第11話 山の主は意外と無防備らしい
食事を終え、簡単に後片付けを済ませる。
使った食器を水で流して、軽く拭く。それだけの作業なのに、不思議と満足感があった。
日の光が、ぽかぽかと心地いいせいかもしれない。
「さて、と……」
ぽつりと呟いて、手を止める。
昼下がりの穏やかな時間。
火は落ち着いているし、食料も今のところ問題ない。拠点も少しずつ整ってきた。
――やることが、ない。
なんとなく周囲を見回す。
風が木々を揺らし、さらさらと音を立てている。
その視線の先に。
ふんわりとした白銀の毛並みが、目に入った。
日の光を受けて、やわらかく揺れている。
――モフりたい。
思わず、目を逸らした。
いや、ダメでしょ。
相手は山の主。どう考えても強い。うっかり触ったりなんかしたら、普通に怒られる未来しか見えない。
でも。
もう一度、ちらり。
――昨日も思った気がする。
その前も。
たぶん、明日も思う。
……モフりたい。
どう見ても、気持ちよさそうだ。
昨日よりも近い距離にいるせいか、余計にそう思う。
手が、じわじわと伸びかけて。
「……何をしている」
「してない!」
びくっとして、慌てて引っ込める。
ノクスはじっとこちらを見ていた。青い瞳が、わずかに細められる。
「今、何かしようとしていただろう」
「してないってば」
視線を逸らす。
ちょっとだけ。
ほんのちょっとだけ触りたいなって思っただけで。
いや、結構思ったけど。
その時、ふと気づく。
毛並みが、少しだけ乱れている気がした。
風のせいかもしれないけど、ところどころ絡まっているようにも見える。
――あ。
これ、いけるんじゃない?
セラはこほんと咳払いをして、改めてノクスを見る。
「ねえ」
「なんだ」
「ちょっと、毛並み整えた方がいいと思うんだよね」
「……必要ない」
「あるよ。絶対ある。ほら、ここちょっと絡まってるし」
少しだけ近づいて、そっと毛先に触れる。
ふわり、と沈む。
――やばい。
思った以上に、柔らかい。
「……触るな」
「整えるだけだってば」
名残惜しさを押し殺して、手を離す。
「ブラシあるし。ちゃんと手入れした方が気持ちいいよ?」
「……」
ノクスは何も言わない。
ただ、じっとこちらを見ている。
少しだけ間があって。
「……短時間なら許す」
「やった」
思わず声が弾む。
急いで荷物からブラシを取り出し、ノクスの隣にしゃがみ込んだ。
「動かないでね」
「……」
返事はない。
けれど、逃げる様子もない。
そっと、背中にブラシを当てる。
す、と引く。
ふわ、と毛並みが整う。
「……なにこれ」
思わず、声が漏れる。
さらさらと指をすり抜ける毛並み。

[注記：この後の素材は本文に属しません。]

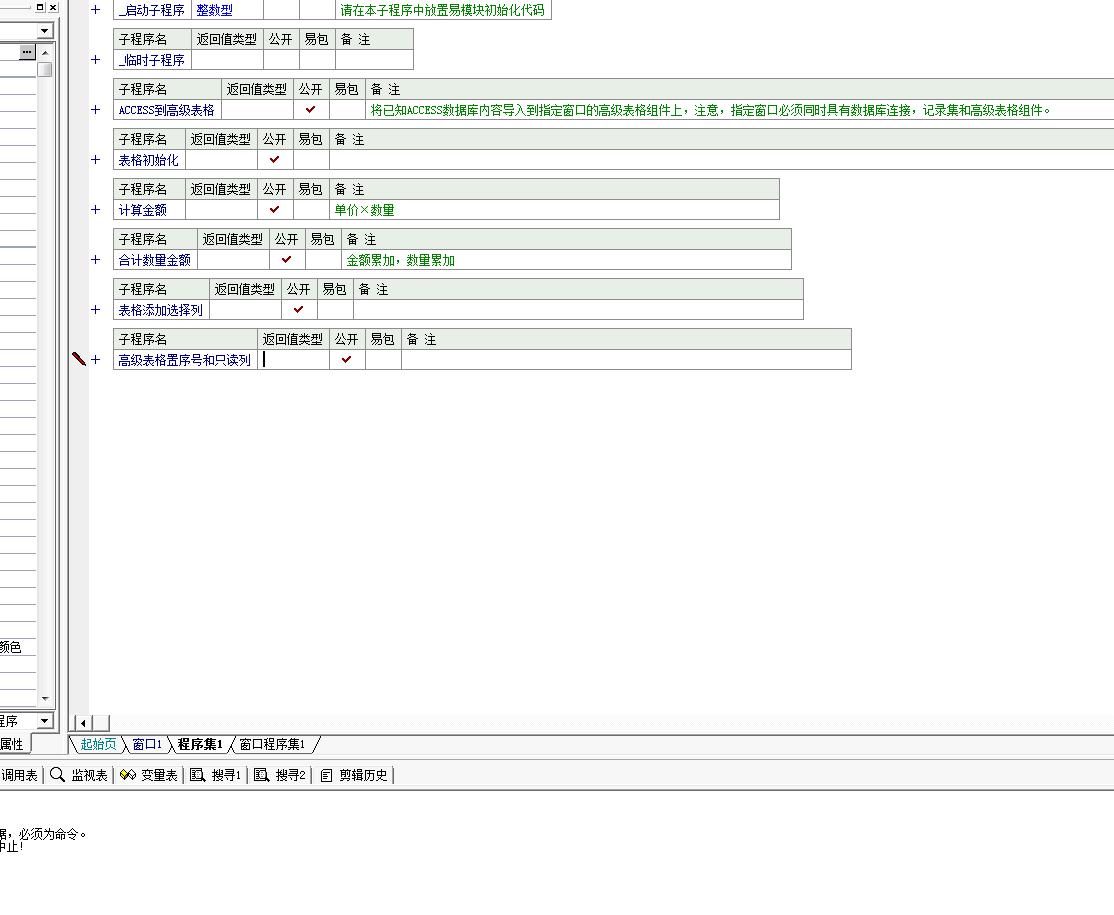Viewport: 1114px width, 915px height.
Task: Click the 高级表格置序号和只读列 subroutine name
Action: click(184, 360)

触れるたびに、やわらかな温もりが広がっていく。
もう一度。
ゆっくりと、撫でるように。
ブラシを動かす。
気持ちいい。
ノクスの毛並みも、手の感触も。
どっちも。
「……悪くない」
ぽつりと、ノクスが呟いた。
その声は、いつもよりわずかに緩い。
「でしょ?」
少しだけ得意げに言いながら、またブラシを動かす。
背中から、首元へ。
首元から、肩へ。
ふわり、ふわりと整えていく。
気づけば、ノクスは目を閉じていた。
呼吸が、ゆっくりと落ちていく。
――寝てる?
そっと顔を覗き込む。
起きる気配は、ない。
「……無防備すぎない?」
小さく呟いて、くすりと笑う。
そのまま、そっと体を預けた。
ふわり、と沈む。
あったかい。
包み込まれるような感触に、思わず息を吐く。
「……ちょっとだけ」
そう言って、目を閉じた。
風が、やわらかく通り抜ける。
気づけば、セラの呼吸もゆっくりと整っていた。
◇
――寝ちゃったね。
――うん、寝ちゃった。
小さな光が、ふわりと揺れる。
その様子を、少し離れたところから見つめている。
――あの子、くっついてる。
――ふふ、あったかいんだよ。
くすくすと笑い声が重なる。
その時。
ノクスの耳が、ぴくりと動いた。
ゆっくりと、目が開く。
視界に入るのは、腕に抱きつくように眠る少女。
「……」
一瞬だけ、動きを止める。
払いのけることもできた。
起こすことも。
けれど。
ノクスは、何もしなかった。
代わりに、静かに尻尾を動かす。
ふわり、と。
包み込むように。
外気を遮るように。
そっと寄せる。
そのまま、再び目を閉じた。
呼吸が、ゆっくりと重なる。
――優しいね。
――うん、優しい。
光たちは、くすくすと笑いながら揺れていた。